Matthew Catley

Personal information
- Full name: Matthew Duncan Catley
- Born: 11 February 1975 (age 51) Huntingdon, Huntingdonshire, England
- Batting: Right-handed
- Bowling: Leg break Right-arm medium
- Relations: Russell Catley (brother) Timothy Catley (brother)

Domestic team information
- 1999–2003: Suffolk

Career statistics
| Competition | List A |
| Matches | 3 |
| Runs scored | 15 |
| Batting average | 7.50 |
| 100s/50s | –/– |
| Top score | 9 |
| Catches/stumpings | 1/– |
- Source: Cricinfo, 5 July 2011

= Matthew Catley =

English cricketer (born 1975)

Matthew Duncan Catley (born 11 February 1975) is a former English cricketer.

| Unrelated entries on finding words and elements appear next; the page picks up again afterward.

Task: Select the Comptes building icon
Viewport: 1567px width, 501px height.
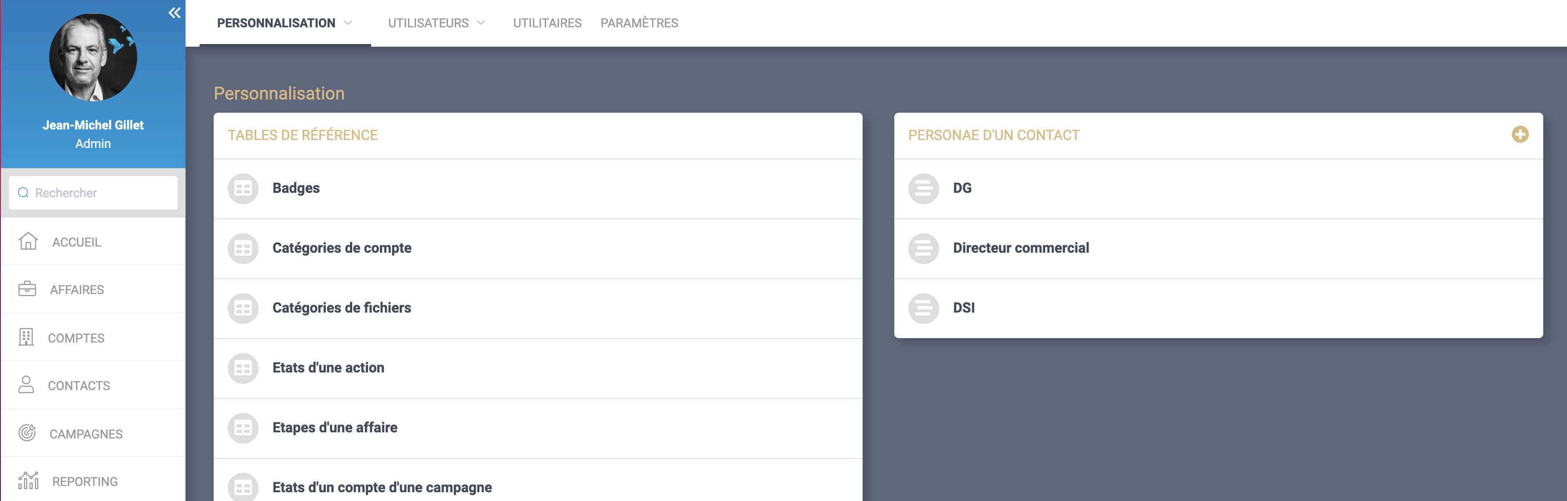Action: (26, 337)
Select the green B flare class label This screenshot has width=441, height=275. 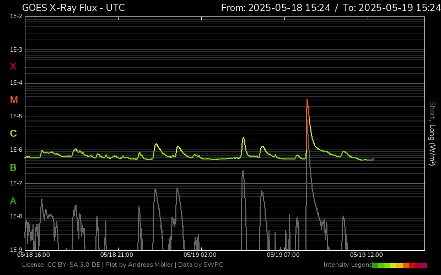[13, 167]
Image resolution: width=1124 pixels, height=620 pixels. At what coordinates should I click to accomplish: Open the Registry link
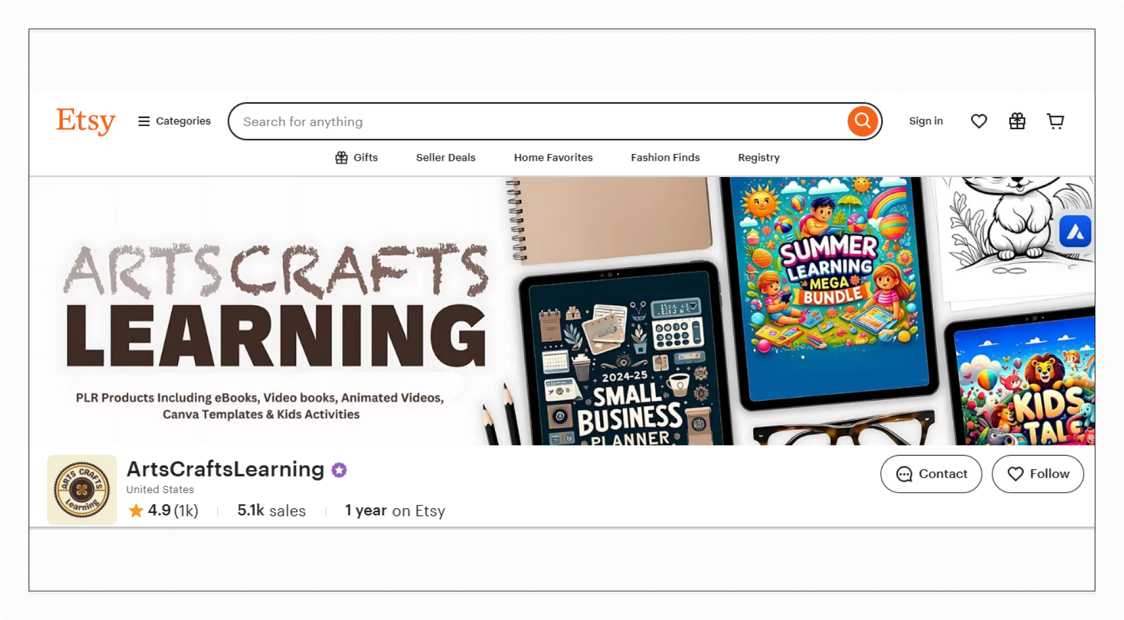(x=759, y=157)
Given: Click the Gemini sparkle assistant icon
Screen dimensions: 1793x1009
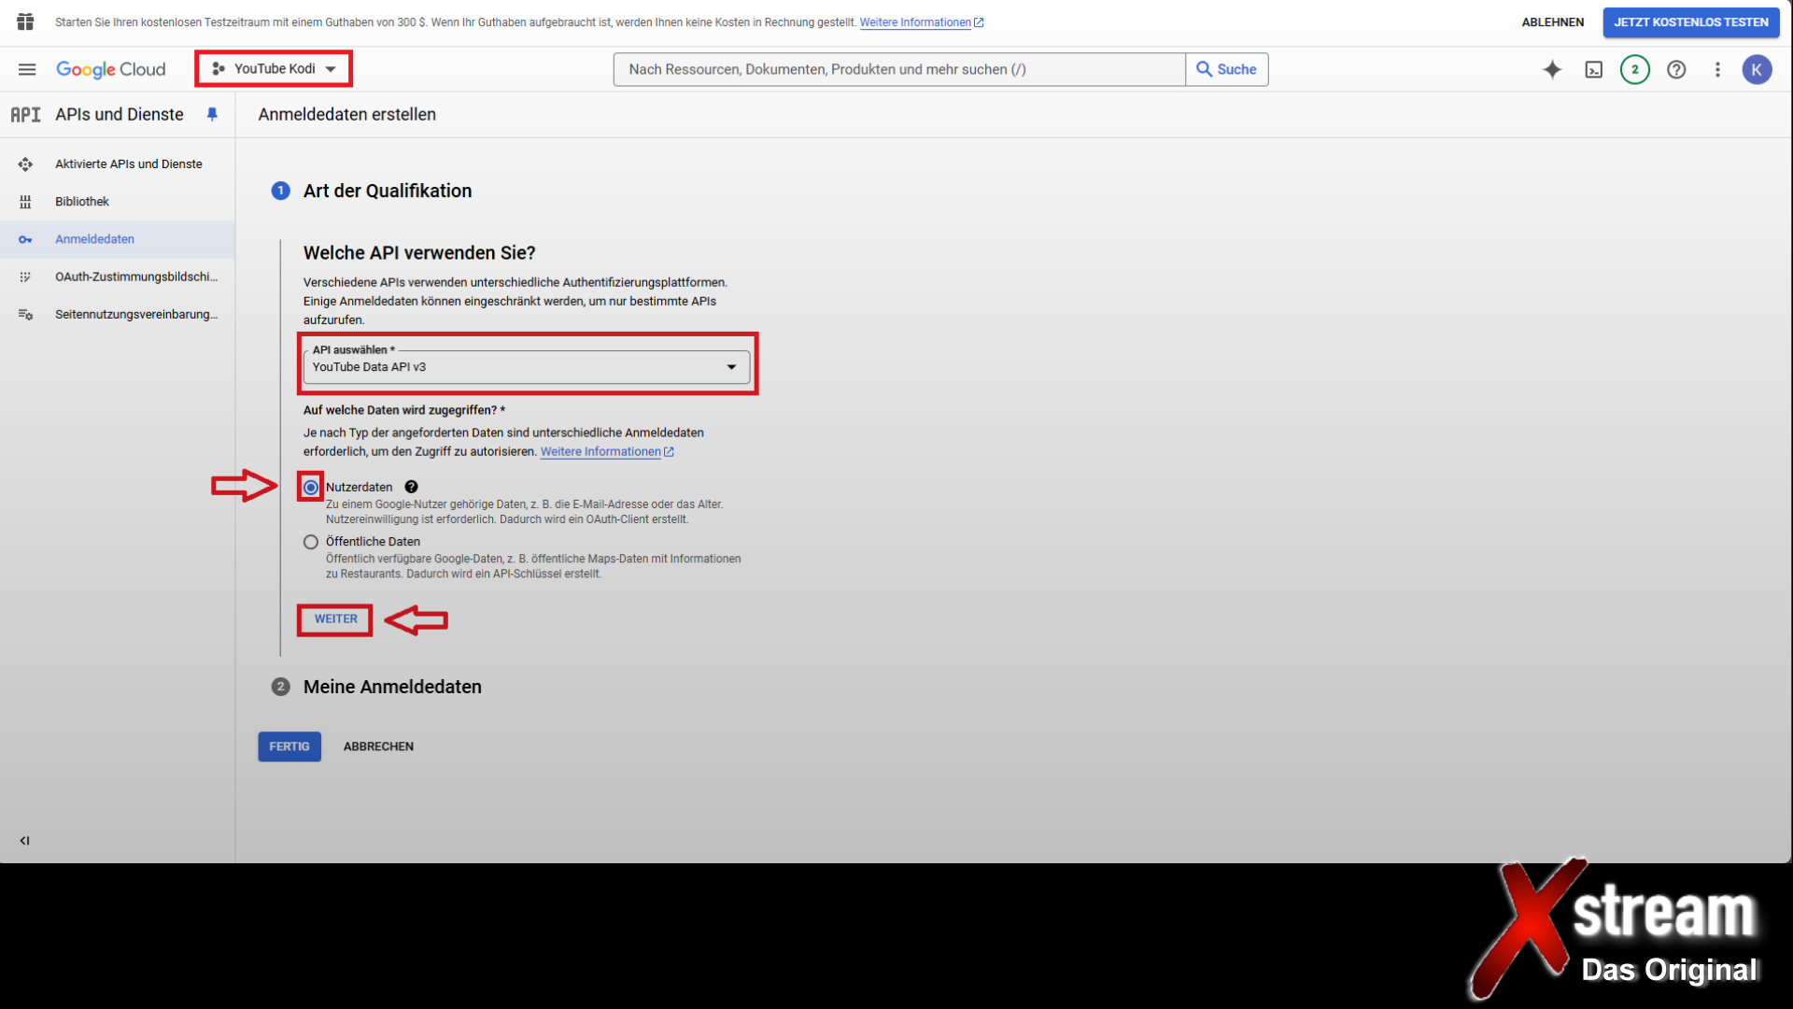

Catley was a right-handed batsman who bowled both leg break and right-arm medium pace. He was born in Huntingdon, Cambridgeshire.

Catley made his debut for Suffolk in the 1999 Minor Counties Championship against Bedfordshire. Catley played Minor counties cricket for Suffolk from 1999 to 2003, which included 12 Minor Counties Championship appearances and 8 MCCA Knockout Trophy matches. He made his List A debut against Lincolnshire in the 1st round of the 2001 Cheltenham & Gloucester Trophy. He made 2 further List A appearances, against the Essex Cricket Board in the 2nd round of same competition, and Buckinghamshire in the 1st round of the 2003 Cheltenham & Gloucester Trophy, which was held in 2002. In his 3 List A matches, he scored 15 runs at an average of 7.50, with a high score of 9.

His brothers, Russell and Timothy, both played List A and Minor counties cricket for Suffolk.